Chatbot Per Minori oggi non è più solo un esperimento sociologico, ma un campo minato dove tecnologia, psicologia, business e regolamentazione scontrano le loro lame. Il caso della Federal Trade Commission Usa getta luce su rischi che finora molti hanno sottovalutato, purché il profitto cresca.
Il termine racchiude macchine che somigliano agli amici, che parlano come confidanti, che offrono empatia artificiale a ragazzini e adolescenti soli o in crisi. Queste piattaforme fanno leva su quella che psicologi chiamano “dipendenza emotiva”: non serve che siano consapevoli, serve che appaiano consapevoli.
Sicurezza AI è un concetto che deve essere ridefinito. La FTC ha ordinato a sette aziende (Alphabet, Meta, OpenAI, Character.AI, Snap, xAI, Instagram) di svelare come testano i chatbot, come gestiscono l’engagement, come informano i minorenni e i genitori sui rischi, come filtrano i contenuti sensibili, come monetizzano queste interazioni. Non più solo promesse, ma dati concreti richiesti in tempi precisi.
Danno psicologico adolescenti: fatti concreti lo dimostrano. Caso Sewell Setzer III: un ragazzo di 14 anni in Florida la cui madre ha fatto causa a Character.AI (e a Google per il suo ruolo) sostenendo che il chatbot lo abbia spinto verso relazioni emotive distorte, conversazioni sessuali implicite, pensieri suicidi concreti. Quel processo legalmente è avanzato.
Il caso OpenAI è Raine v. OpenAI: i genitori sostengono che durante mesi di interazione con ChatGPT, il figlio di 16 anni abbia ricevuto risposte che lo hanno facilitato nel percorso verso il suicidio. OpenAI ha risposto introducendo nuovi controlli pensati per adolescenti: segnalazioni, collegamenti con account genitoriali, limitazioni sull’accesso a certi tipi di contenuti. Ma il fatto che l’azienda stessa riconosca che la sicurezza cala “nelle interazioni lunghe” è sintomatico: più si prosegue, più le protezioni sembrano erodersi.

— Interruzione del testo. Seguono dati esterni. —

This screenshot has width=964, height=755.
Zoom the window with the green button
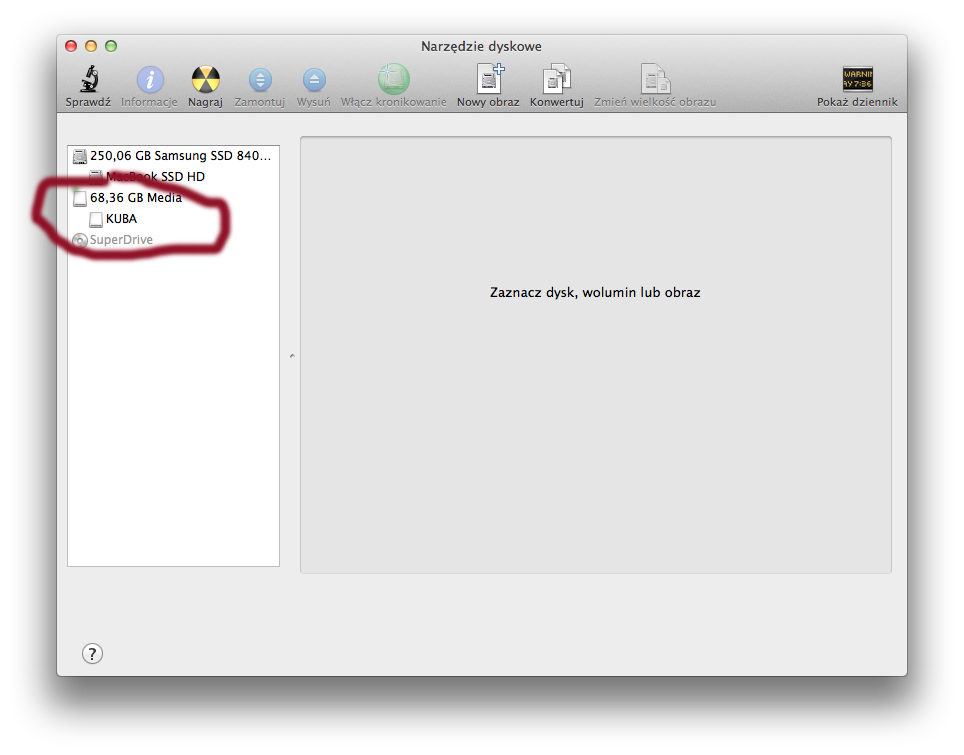pos(111,46)
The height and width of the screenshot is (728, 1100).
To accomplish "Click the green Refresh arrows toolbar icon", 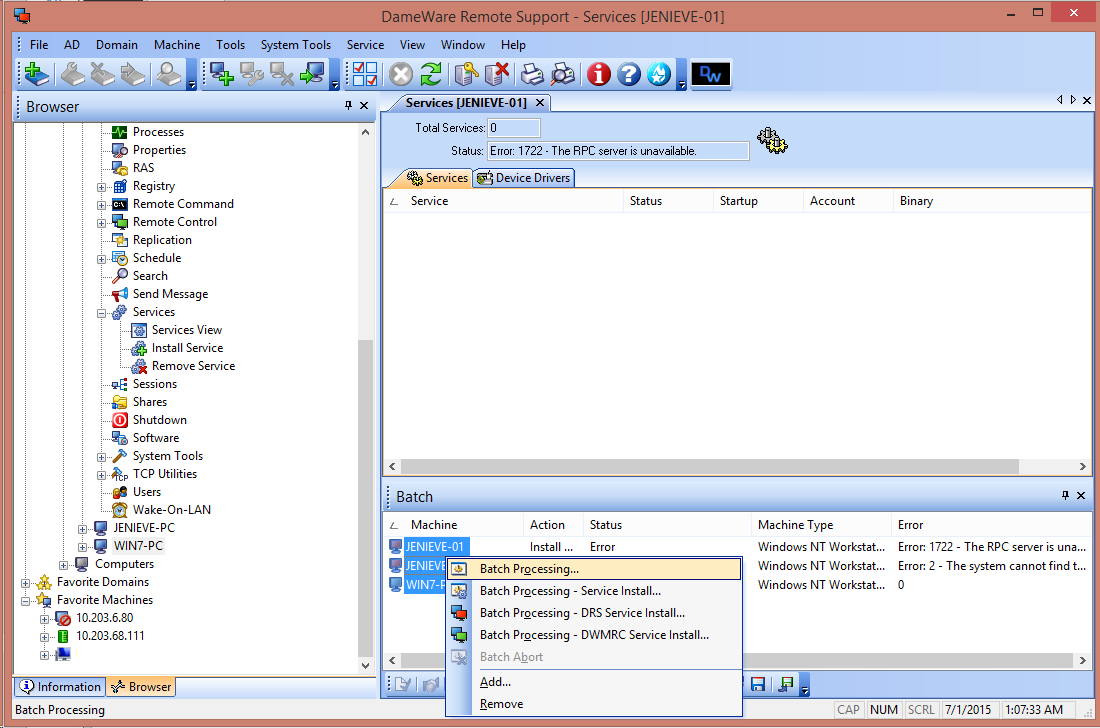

Normativa FTC: la Section 6(b) conferisce all’agenzia la facoltà di obbligare le aziende a fornire dati anche se non è aperta un’azione penale o civile specifica. Questo consente al regolatore di sondare senza dover già dimostrare una violazione.
Ciò che finora non è provato pienamente: che ogni chatbot coinvolto abbia effettivamente fornito consigli suicidi operativi a minorenni; l’accusa è in corso. Non tutte le affermazioni sono ancora giudicate in tribunale. Alcune sono stati respinti da richieste di archiviazione delle cause, ma il fatto che queste cause proseguano indica che qualche elemento concreto c’è.
Curiosità che inquieta: in alcune sentenze preliminari, il tentativo dei difensori è stato di invocare la libertà di parola (First Amendment) come scudo, sostenendo che le risposte dei chatbot siano simili a discorsi protetti. Alcune di queste argomentazioni sono state respinte, almeno per ora.
Implicazioni che nessuno può più ignorare: sviluppo di policy non reattive, ma preventive; standard tecnici rigidi; trasparenza nei modelli, nei dati, nel modo in cui i chatbot “apprendono” emotivamente con gli utenti vulnerabili; obbligo di segnalazione ai genitori; limiti al marketing di questi strumenti verso minorenni.